Copy out the listing lines word for word, starting at the line containing "The image size is (419, 535)." and ending at the line containing "What do you", with both of those lines included.

==== Material for this exercise

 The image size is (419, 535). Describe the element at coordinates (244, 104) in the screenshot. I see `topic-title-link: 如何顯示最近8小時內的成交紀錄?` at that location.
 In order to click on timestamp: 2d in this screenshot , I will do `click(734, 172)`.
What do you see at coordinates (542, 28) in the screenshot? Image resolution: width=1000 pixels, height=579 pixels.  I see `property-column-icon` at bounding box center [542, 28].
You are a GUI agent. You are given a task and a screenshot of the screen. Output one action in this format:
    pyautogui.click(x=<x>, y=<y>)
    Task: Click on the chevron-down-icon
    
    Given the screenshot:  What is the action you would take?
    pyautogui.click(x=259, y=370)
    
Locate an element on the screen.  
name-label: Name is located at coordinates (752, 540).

========
==== Material for this exercise

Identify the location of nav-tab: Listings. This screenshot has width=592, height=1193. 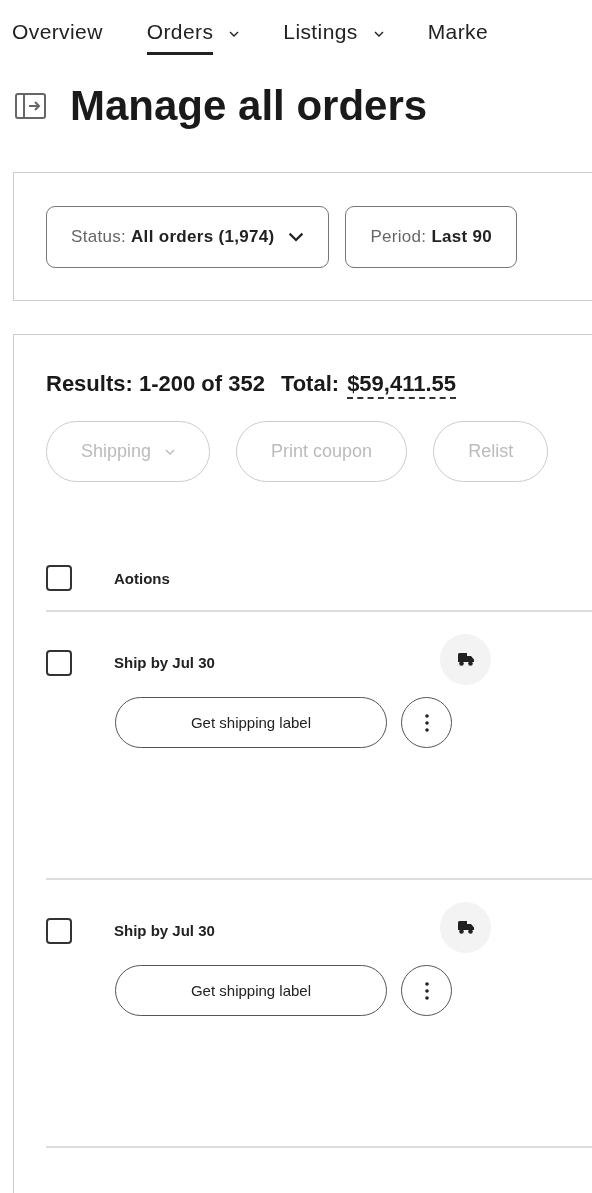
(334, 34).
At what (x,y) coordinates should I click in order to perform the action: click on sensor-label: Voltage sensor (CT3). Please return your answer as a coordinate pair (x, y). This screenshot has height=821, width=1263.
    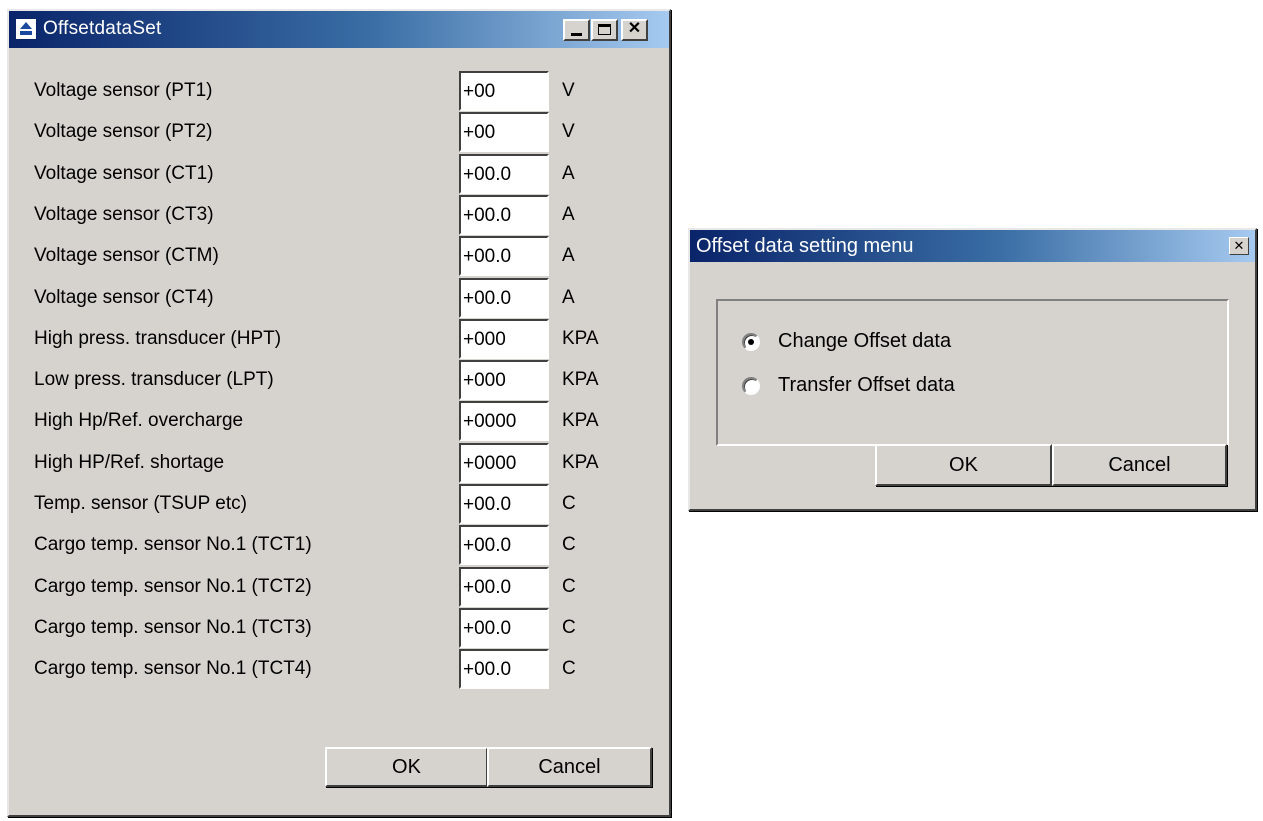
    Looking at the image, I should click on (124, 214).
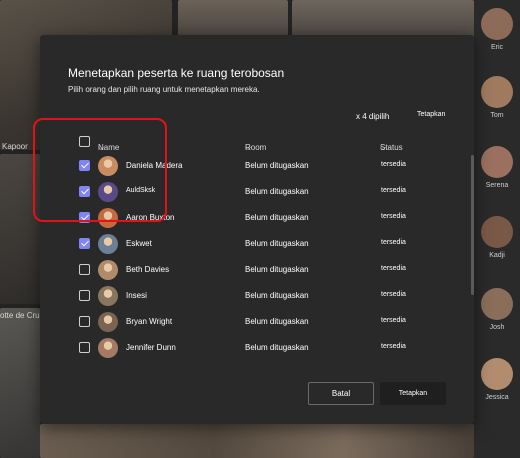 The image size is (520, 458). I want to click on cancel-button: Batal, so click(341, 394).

========

● Expected output:
 The image size is (419, 535). Describe the element at coordinates (244, 104) in the screenshot. I see `topic-title-link: 如何顯示最近8小時內的成交紀錄?` at that location.
 In order to click on timestamp: 2d in this screenshot , I will do `click(734, 172)`.
What do you see at coordinates (542, 28) in the screenshot? Image resolution: width=1000 pixels, height=579 pixels.  I see `property-column-icon` at bounding box center [542, 28].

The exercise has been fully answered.